I caught a cab home, the urn cuddled against my belly, and found myself in my own front yard again, under a blessedly cloudy Saint City sky. A faint light rain was misting down, decking out my garden with small silvery beads of water. I’d need to weed soon, and tear up half the valerian. Dry out the roots to use for sleeping-tea.
If I could ever sleep again, that was.
I unlocked my door and stamped my feet on the mat. My familiar, soothing house folded around me.
I carried the urn into the stale, quiet dimness of my house. The hall had that peculiar odor of a place where nobody has breathed for a while, a house closed up on itself for too long.
Halfway up the stairs, the niche with the little statue of Anubis was just the same as it had always been. Dusty, but just the same. My house was still here, still standing. It was only my life that had been burned to the ground.
I settled the urn between two slim vases of dead flowers—I had forgotten to throw them out before I left—and lit two tall black candles in crystal holders. Then I trudged up the rest of the stairs, one by one. I draped my coat over the banister, unbuttoned my shirt, freed my hair from its filthy braid. Somehow wash
ing off all the crud hadn’t seemed worth it.
My personal computer deck stood in the upstairs study, next to the file cabinet where Santino’s file had rested. I flicked it on and spent a few moments tapping.
When I finally signed on to my bank statements, I sat and stared at the screen for a long time.
I was no longer Danny Valentine, struggling mercenary and Necromance.
I was rich. Not just rich—phenomenally rich. The breath slammed out of me while I sat there, staring at the flickering screen. I would never have to worry about money again—not for a long, long time, anyway.
And just how long would I live, cursing myself, knowing I’d been outplayed by the Devil in a game I hadn’t even known I was going to be sucked into? All things being equal, I was lucky to still be breathing.
I looked at the numbers, my pulse beating frail and hard in my throat and wrists. At least Lucifer hadn’t welshed on that part of his promise.
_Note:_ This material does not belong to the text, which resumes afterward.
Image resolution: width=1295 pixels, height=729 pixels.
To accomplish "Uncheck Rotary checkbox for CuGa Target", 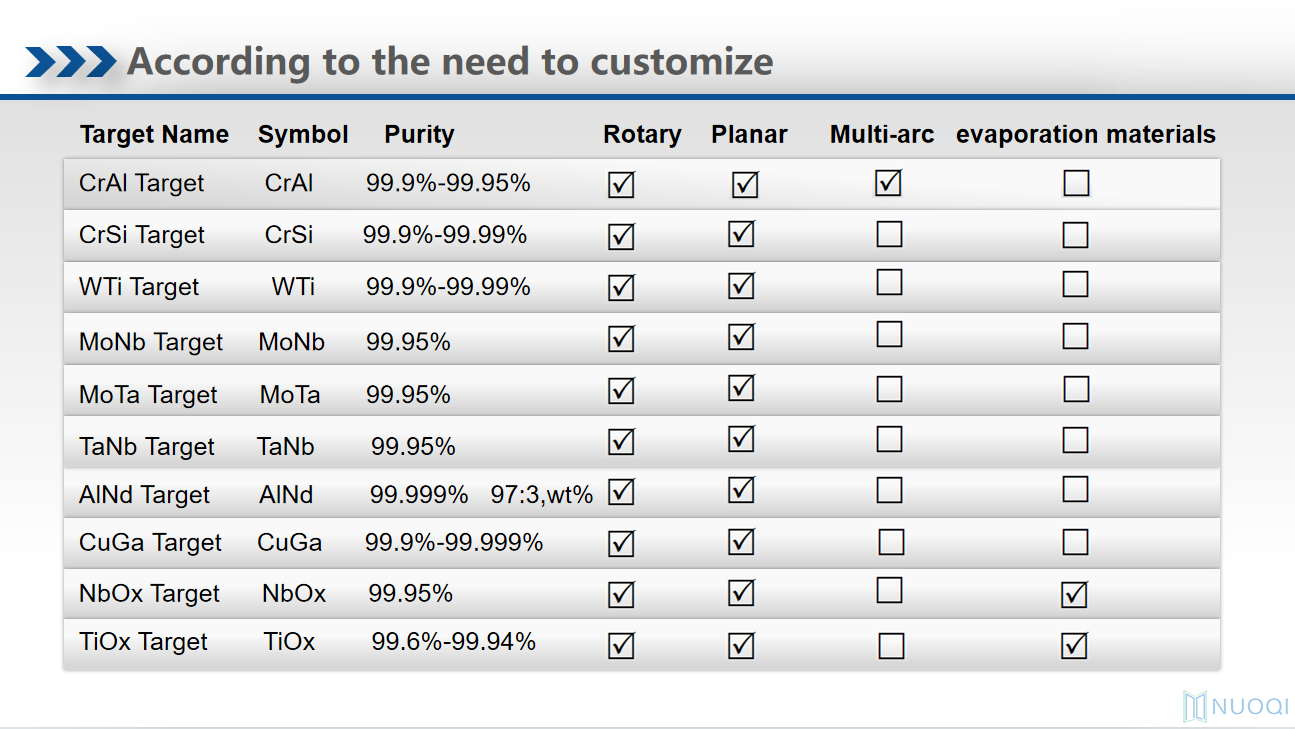I will coord(621,543).
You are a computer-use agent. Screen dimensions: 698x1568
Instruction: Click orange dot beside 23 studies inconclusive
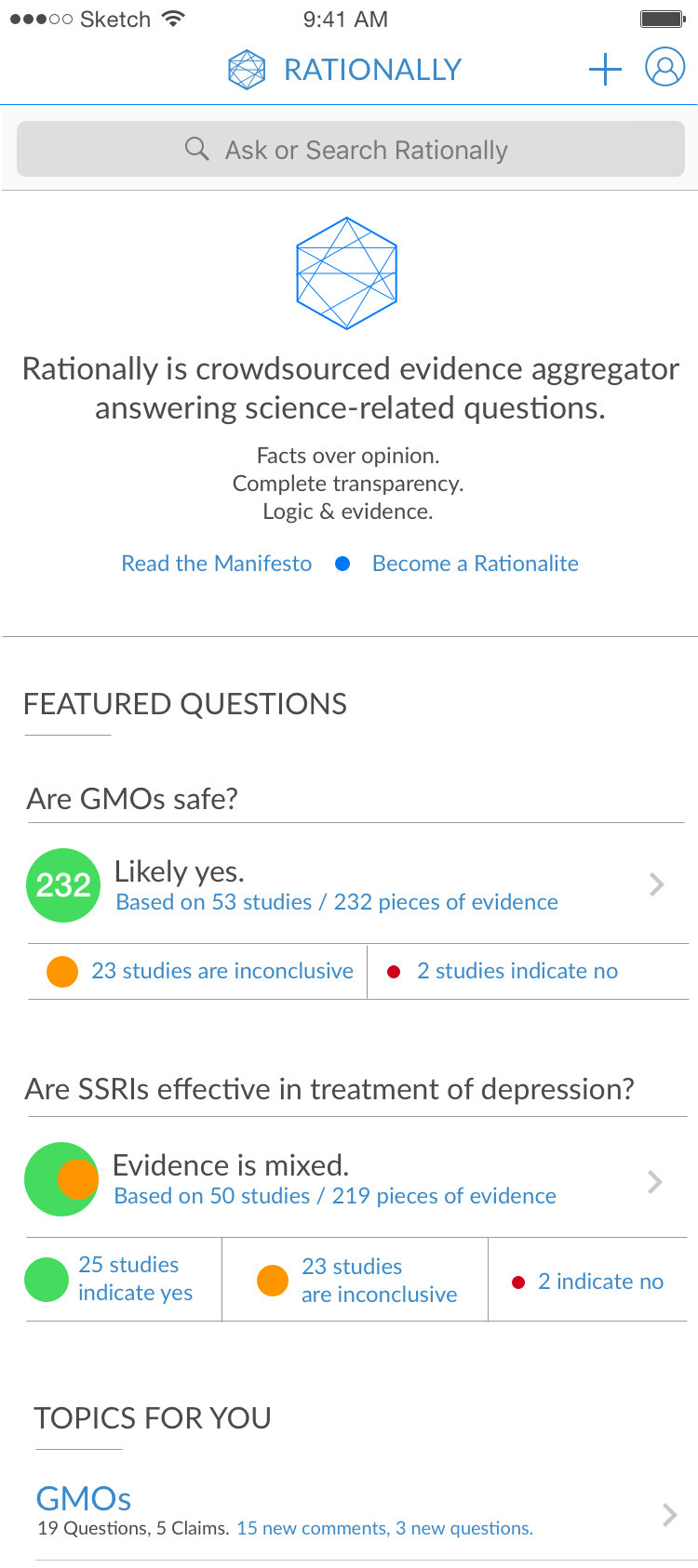pyautogui.click(x=62, y=971)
I logged out and switched the deck off, then sat looking at my hands in the gathering twilight. The blessed quiet of my house enfolded me.
My hands lay obediently in my lap, golden-skinned and graceful. The right was still twisted into a kind of claw, but if I tried I could move the fingers a little more each day. My wrists were slender marvels of bone architecture. If I scrubbed the dirt off my face I could look in a mirror and see a demon’s beauty under a long fall of dark hair, the emerald glowing from my cheek.
Would I still be able to enter Death? I was pretty sure… but I didn’t have the stinking courage to find out for sure. Not yet.
Empty. I was an empty doll.
You will not leave me to wander the earth alone. Had he meant it?
Had the only thing Japhrimel not planned for been me? Or had I been part of his game?
Somehow, I didn’t think I’d been something he’d planned. Call me stupid, but… I didn’t think so.
The breath left me in another walloping rush. I blinked. A tear dropped from my eyelid, splashed onto my right hand.